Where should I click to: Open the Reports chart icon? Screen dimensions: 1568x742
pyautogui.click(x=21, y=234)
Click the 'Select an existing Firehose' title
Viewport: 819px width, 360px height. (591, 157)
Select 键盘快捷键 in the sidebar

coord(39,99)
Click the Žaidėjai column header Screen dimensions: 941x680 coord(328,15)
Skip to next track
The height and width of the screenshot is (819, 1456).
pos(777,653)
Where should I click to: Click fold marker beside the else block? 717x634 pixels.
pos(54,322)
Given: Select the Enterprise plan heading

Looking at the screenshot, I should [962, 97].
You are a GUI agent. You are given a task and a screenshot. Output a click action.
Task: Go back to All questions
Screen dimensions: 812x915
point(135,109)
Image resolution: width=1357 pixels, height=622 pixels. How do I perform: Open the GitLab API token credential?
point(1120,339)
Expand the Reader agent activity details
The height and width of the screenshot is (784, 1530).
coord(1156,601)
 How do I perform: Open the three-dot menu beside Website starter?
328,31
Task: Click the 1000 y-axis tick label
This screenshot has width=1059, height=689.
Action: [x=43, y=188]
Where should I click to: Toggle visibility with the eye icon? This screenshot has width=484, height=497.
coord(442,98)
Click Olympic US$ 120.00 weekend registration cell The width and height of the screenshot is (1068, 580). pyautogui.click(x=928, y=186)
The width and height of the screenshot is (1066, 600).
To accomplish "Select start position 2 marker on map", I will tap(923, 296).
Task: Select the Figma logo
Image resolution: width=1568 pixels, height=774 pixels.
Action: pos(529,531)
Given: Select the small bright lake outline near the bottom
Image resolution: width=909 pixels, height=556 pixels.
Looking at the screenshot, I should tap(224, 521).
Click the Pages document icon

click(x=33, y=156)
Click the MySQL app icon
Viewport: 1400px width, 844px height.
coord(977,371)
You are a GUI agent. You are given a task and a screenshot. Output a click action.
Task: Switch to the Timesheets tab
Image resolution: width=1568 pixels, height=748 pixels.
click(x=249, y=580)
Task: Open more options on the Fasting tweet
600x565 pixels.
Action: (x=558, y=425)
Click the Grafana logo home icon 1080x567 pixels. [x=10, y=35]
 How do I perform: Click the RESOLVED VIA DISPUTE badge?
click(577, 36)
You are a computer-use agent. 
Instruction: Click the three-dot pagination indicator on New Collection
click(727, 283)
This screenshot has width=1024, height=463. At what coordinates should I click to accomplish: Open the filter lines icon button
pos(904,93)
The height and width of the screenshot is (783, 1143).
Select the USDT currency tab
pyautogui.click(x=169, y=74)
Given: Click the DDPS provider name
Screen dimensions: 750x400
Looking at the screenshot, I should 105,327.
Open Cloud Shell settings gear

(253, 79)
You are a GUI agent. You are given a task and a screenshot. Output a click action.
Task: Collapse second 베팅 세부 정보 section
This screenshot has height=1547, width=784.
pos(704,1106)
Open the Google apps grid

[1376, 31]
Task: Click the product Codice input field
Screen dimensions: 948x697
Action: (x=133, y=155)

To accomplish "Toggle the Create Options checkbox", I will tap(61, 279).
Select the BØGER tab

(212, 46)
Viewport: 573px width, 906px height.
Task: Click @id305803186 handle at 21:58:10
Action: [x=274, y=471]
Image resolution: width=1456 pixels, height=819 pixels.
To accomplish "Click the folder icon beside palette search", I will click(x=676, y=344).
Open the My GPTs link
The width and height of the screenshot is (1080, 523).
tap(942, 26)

════

Exercise requirements: Put the lines starting at the one containing "The width and height of the screenshot is (1066, 600)." and ending at the one containing "Looking at the screenshot, I should tap(224, 521)." into a Markdown table with the columns Row and Line, numbering each row and leaving out any blank lines.

Solution:
| Row | Line |
|---|---|
| 1 | The width and height of the screenshot is (1066, 600). |
| 2 | To accomplish "Select start position 2 marker on map", I will tap(923, 296). |
| 3 | Task: Select the Figma logo |
| 4 | Image resolution: width=1568 pixels, height=774 pixels. |
| 5 | Action: pos(529,531) |
| 6 | Given: Select the small bright lake outline near the bottom |
| 7 | Image resolution: width=909 pixels, height=556 pixels. |
| 8 | Looking at the screenshot, I should tap(224, 521). |